In 1980, I interviewed writer Douglas Adams for Marvel Comics. The result was published as a two-part piece in the March and April 1981 issues of their Starburst magazine. I am republishing the interview in four parts in this blog. Here is Part One…

Douglas Adams at home in 1980. Later, he claimed: “You actually managed to make me sound fairly intelligent, which I think is a remarkable achievement on your part.” (Photograph: John Fleming)


Douglas Adams has made it big. He is 6’5″ tall.

He was born in Cambridge in 1952. When he was born his father, a postgraduate theology student, was training for Holy Orders but friends persuaded him this was a bad idea and he gave it up. He wanted to do it again recently but was again dissuaded.

This philosophical bent seems to have been passed on to young Douglas because, at school, he says, “They could never work out whether I was terribly clever or terribly stupid. I always had to understand everything fully before I was prepared to say I knew anything.”

It was while still at school that he decided to become a comedy writer-performer after seeing John Cleese on BBC TV’s The Frost Report.

“I can do that!” he suddenly thought. “I’m as tall as he is!”

He appeared regularly in school plays and sometimes was asked to write. “I felt I ought to,” he says. “I used to sit and worry and tear up pieces of paper and never actually write anything. It was awful. I’ve always found writing very difficult; I don’t know why I’ve wanted to do it. Sheer perversity. I really wanted to be a performer and I’d still like to perform. I was a slightly strange actor. There tended to be things I could do well and other things I couldn’t begin to do. I couldn’t do dwarfs; I had a lot of trouble with dwarf parts.”

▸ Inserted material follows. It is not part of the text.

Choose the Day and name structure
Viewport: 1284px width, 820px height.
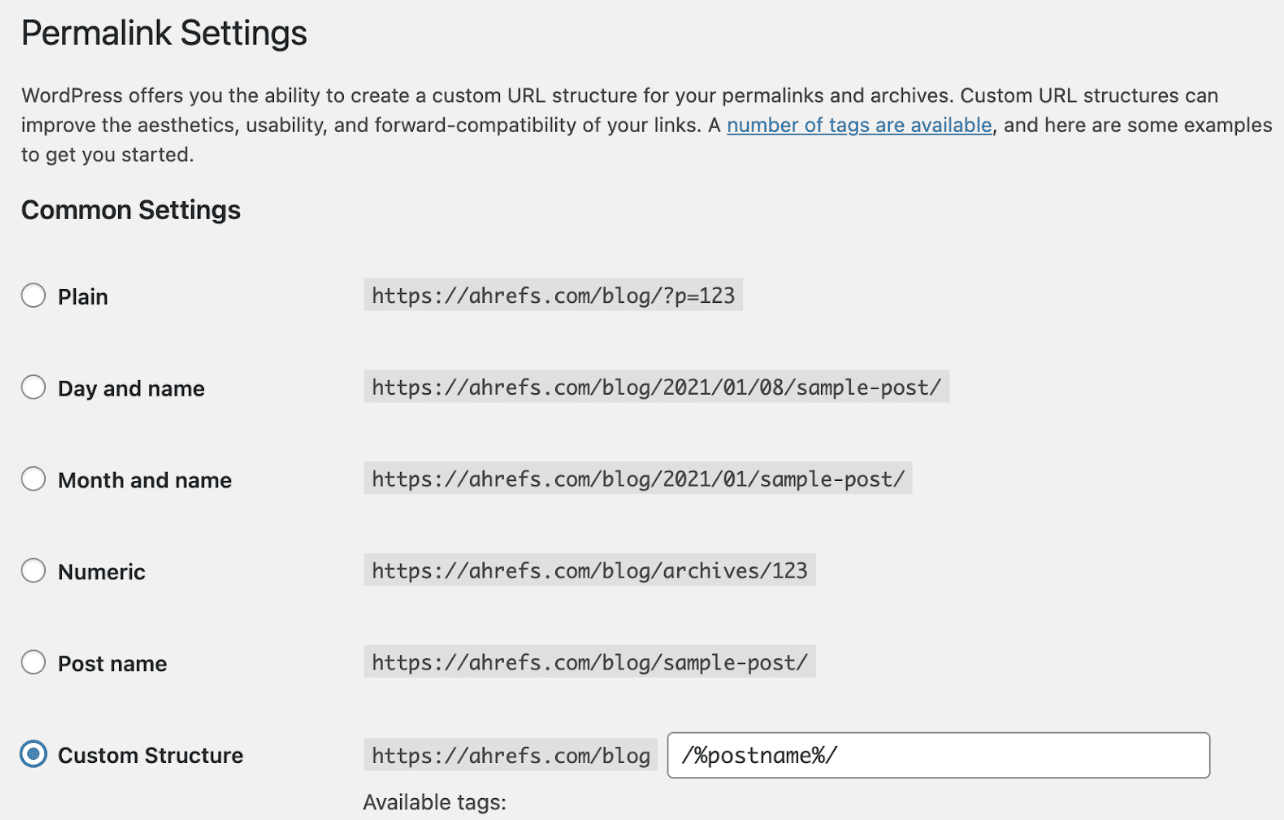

He went to Cambridge University largely so he could join the Footlights, the student group which had spawned many of the people he most admired — the writer-performers of Beyond the Fringe, That Was The Week That Was, I’m Sorry I’ll Read That Again, Monty Python’s Flying Circus etc.

During university vacations, he built barns and cleaned chicken sheds to make money and, for the first time, started to write seriously (if that’s the word). He was involved in the creation of two Cambridge revues — Several Poor Players Strutting and Fretting and The Patter of Tiny Minds.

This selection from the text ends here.